Monday, December 10, 2018

Forecasting large collections of time series

With the recent launch of Amazon Forecast, I can no longer procrastinate writing about forecasting "at scale"!

Quantitative forecasting of time series has been used (and taught) for decades, with applications in many areas of business such as demand forecasting, sales forecasting, and financial forecasting. The types of methods taught in forecasting courses tends to be discipline-specific:

  • Statisticians love ARIMA (auto regressive integrated moving average) models, with multivariate versions such as Vector ARIMA, as well as state space models and non-parametric methods such as STL decompositions.
  • Econometricians and finance academics go one step further into ARIMA variations such as ARFIMA (f=fractional), ARCH (autoregressive conditional heteroskedasticity), GARCH (g=general), NAGARCH (n=nonlinear, a=asymmetric), and plenty more
  • Electrical engineers use spectral analysis (the equivalent of ARIMA in the frequency domain)
  • Machine learning researchers use neural nets and other algorithms
In practice, it is common to see 3 types of methods being used by companies for forecasting future values of a time series : exponential smoothing, linear regression, and sometimes ARIMA. 

Image from https://itnext.io
Why the difference? Because the goal is different! Statistical models such as ARIMA and all its econ flavors are often used for parameter estimation or statistical inference. Those are descriptive goals  (e.g., "is this series a random walk?", "what is the volatility of the errors?"). The spectral approach by electrical engineers is often used for the descriptive goals of characterizing a series' frequencies (signal processing), or for anomaly detection. In contrast, the business applications are strictly predictive: they want forecasts of future values. The simplest methods in terms of ease-of-use, computation, software availability, and understanding, are linear regression models and exponential smoothing. And those methods provide sufficiently accurate forecasts in many applications - hence their popularity! 
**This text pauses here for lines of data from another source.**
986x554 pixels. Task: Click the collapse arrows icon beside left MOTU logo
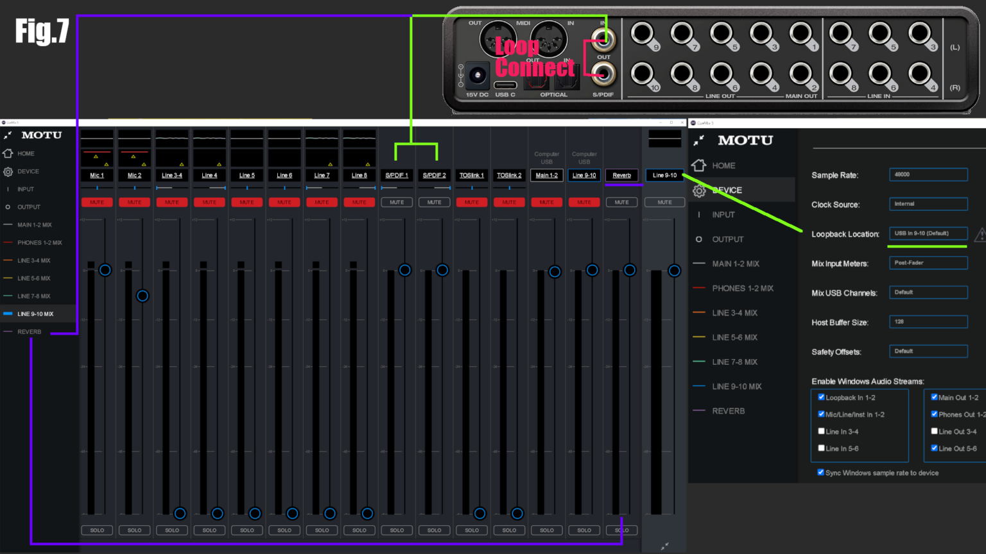pyautogui.click(x=8, y=135)
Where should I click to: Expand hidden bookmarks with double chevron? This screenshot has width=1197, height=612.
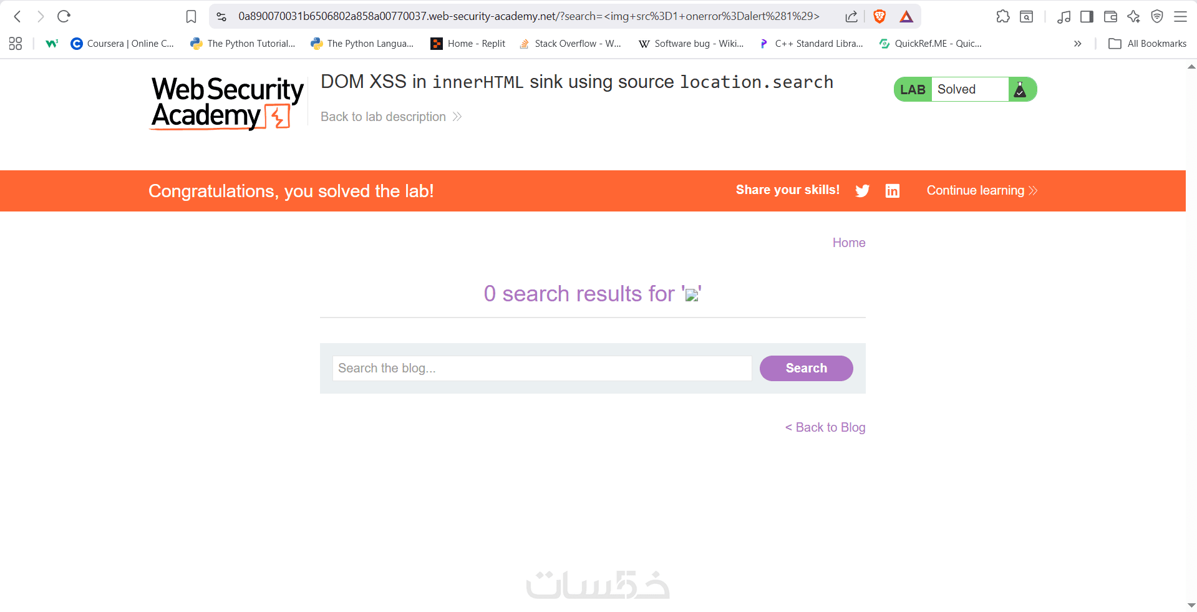pyautogui.click(x=1077, y=44)
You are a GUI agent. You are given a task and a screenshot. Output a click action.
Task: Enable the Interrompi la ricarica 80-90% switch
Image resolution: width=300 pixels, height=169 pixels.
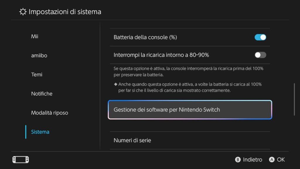(260, 55)
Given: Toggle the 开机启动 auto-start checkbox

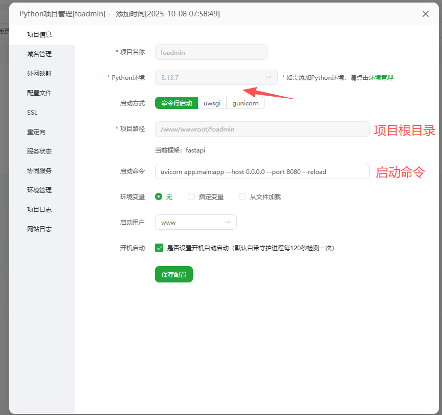Looking at the screenshot, I should [159, 248].
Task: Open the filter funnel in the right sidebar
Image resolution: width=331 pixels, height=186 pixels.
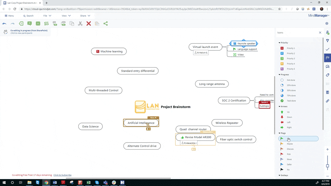Action: point(328,41)
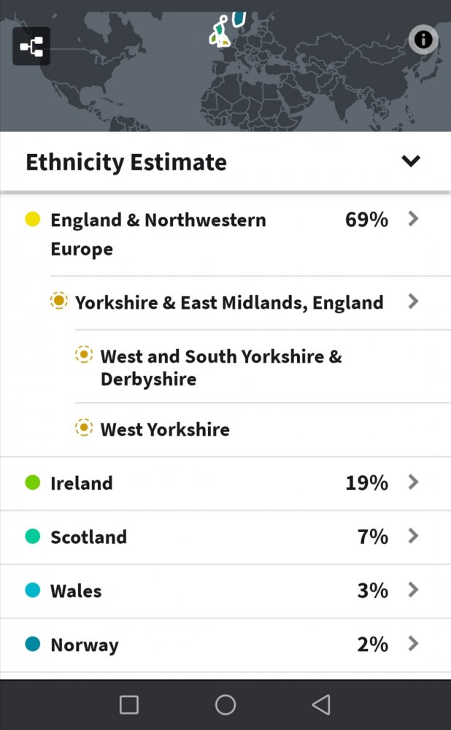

ML algorithms are in line with a predictive goal, aimed solely at forecasting. ARIMA and state space models can also be used for forecasting (albeit using a different modeling process than for a descriptive goal). The reason ARIMA is commonly used in practice, in my opinion, is due to the availability of automated functions.

For cases with a small number of time series to forecast (a typical case in many businesses), it is usually worthwhile investing time in properly modeling and evaluating each series individually in order to arrive at the simplest solution that provides the required level of accuracy. Data scientists are sometimes over-eager to improve accuracy beyond what is practically needed, optimizing measures such as RMSE, while the actual impact is measured in a completely different way that depends on how those forecasts are used for decision making. For example, forecasting demand has completely different implications for over- vs. under-forecasting; Users might be more averse to certain directions or magnitudes of error.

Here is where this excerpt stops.